L’auteur de la carte blanche rappelle notamment l’épisode de 2018, lorsque Bahati, alors membre du Front commun pour le Congo (FCC) dirigé par Joseph Kabila, se voyait déjà candidat à la présidentielle.
Son dossier était prêt à être déposé à la Commission électorale nationale indépendante, dans l’attente d’une désignation officielle du chef de la plateforme.
Mais la stratégie de Kabila avait pris Bahati de court. Jusqu’aux dernières heures avant la clôture du dépôt des candidatures, le suspense avait été entretenu, avant que le choix final ne se porte sur Emmanuel Ramazani Shadary.
Pour Mbikayi, cet épisode a constitué le point de rupture entre Bahati et l’ancien pouvoir.
Aujourd’hui, estime-t-il, l’histoire pourrait se répéter. Une éventuelle révision constitutionnelle pourrait permettre au président Félix Tshisekedi de briguer un nouveau mandat, ce qui représenterait un obstacle pour les ambitions de Bahati.
Toutefois, Steve Mbikayi critique ce qu’il considère comme une posture ambiguë du leader de l’AFDC : rester au cœur de la majorité pour bénéficier de ses avantages, tout en multipliant les positions qui la fragilisent.
« On ne peut pas vouloir le beurre et l’argent du beurre », martèle-t-il, appelant Bahati à faire un choix clair : soit rester loyal à la majorité et s’aligner sur sa discipline politique, soit quitter officiellement ce camp pour préparer sa propre candidature.
À deux ans des prochaines échéances électorales, Mbikayi estime qu’une telle clarification est indispensable. Selon lui, la RDC, « véritable sous-continent », ne peut être parcourue efficacement en une seule année de campagne.

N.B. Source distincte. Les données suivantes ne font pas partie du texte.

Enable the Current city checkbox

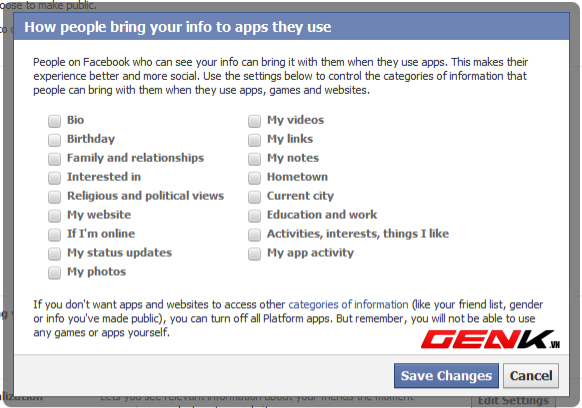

Sa conclusion prend la forme d’un avertissement : l’ambiguïté politique pourrait coûter cher au sénateur. « L’hybridisme risque de ne pas payer. Les mêmes causes produiront les mêmes effets », écrit-il, en guise de conseil qu’il dit adresser « de bon cœur ».
Une sortie qui relance les tensions et les spéculations autour des ambitions présidentielles au sein même de la majorité au pouvoir.